12 thoughts on “What if, instead of stats, playbooks had moves rewarding [stat]-like behavior for +[n] forward.”

  1. That seems like it would work functionally the same as stats, only you’d be rolling plus zero most of the time since you tend to roll multiple times during a scene. I’m not really sure what it would add; what’s the goal?

  2. I’ve played a bunch of personal hack attempts with things like this.

    My favorite was a sci-fi game where the players all had a list of specialities. For each specialty that applied to a roll, they rolled at +1.

    It went okay, but players drifted their characters hard into their niches. It became a fairly heroic game and less about complicated failures.

    If I did it again, I’d probably say: if a specialty applies, treat a 6- as a 7-9 result. And keep normal stats

  3. If I were to contemplate something like this, the questions I would ask myself are:

    1) who is going to decide what “stat-like behaviour” is?

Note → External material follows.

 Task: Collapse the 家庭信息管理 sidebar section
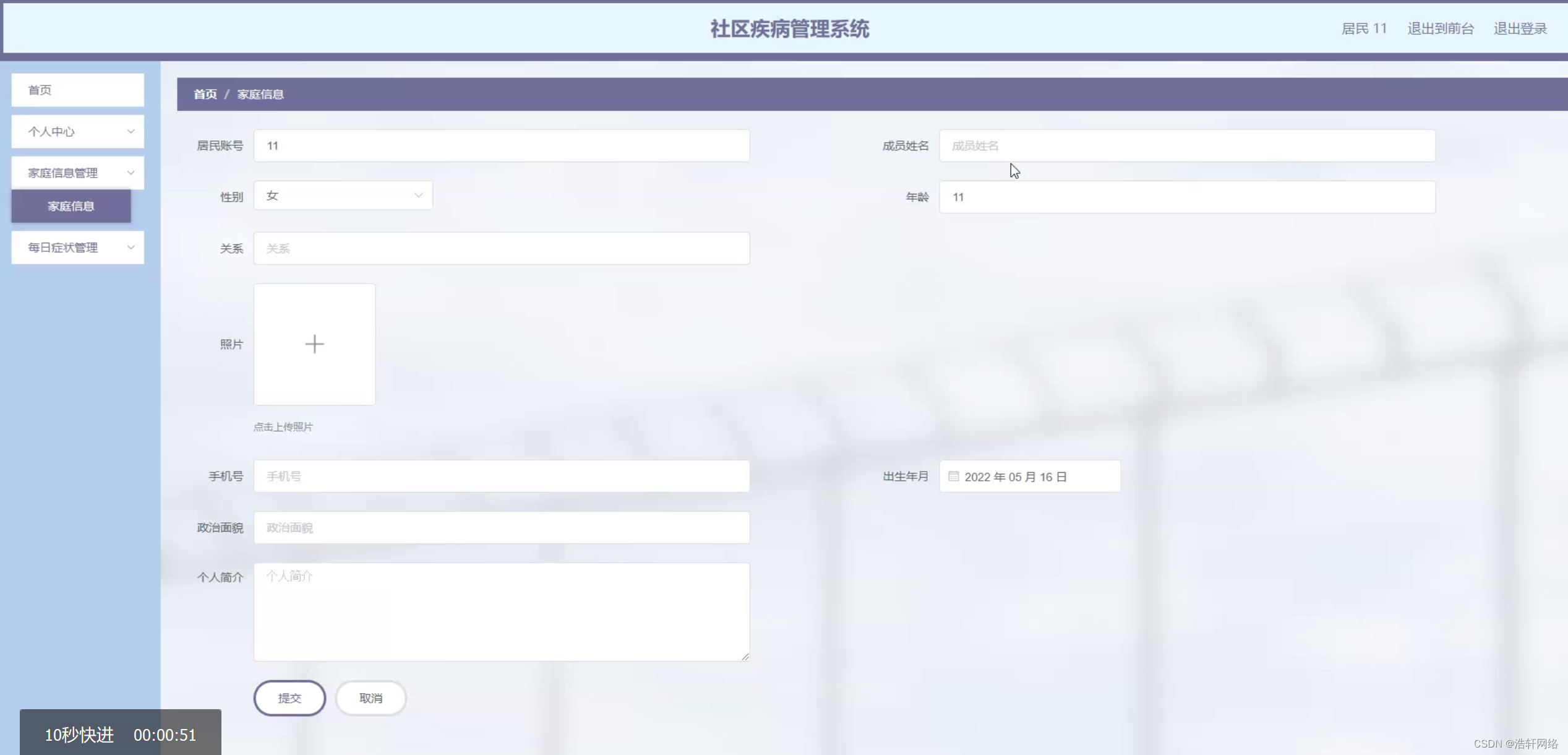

    2) What is going to really guide their judgement on that?

    3) why can’t this be done through a hard and fast rule that everyone has access to, rather than relying on (fallible and unavoidably biased) human judgement?

    If I had good answers to all of those, then I’d see no reason it couldn’t work.

  4. I can see how choosing specialties would do that.

    What I’m proposing is, instead of getting a Cool+1, you get a move like, “When you casually describe the risks, take +1 forward.”

  5. Jim Morris pretty great. You’ve got like 15 tags that detail what your deal is: quick, nerdy, armed, teleportation, super-speed, pretty face, charming, honestly good, etc. You narrate what you’re doing, find what move it triggers, and count up the Tags that are affecting what you’re doing, and roll+Tags.

  6. Alfred Rudzki Jim Morris Yeah it’s like a cool mix between pbta and fate’s aspects.

    Backed it and have the preview copy but have not had a chance to run it yet.

    The OneShot podcast had a really fun game of it using the pregens.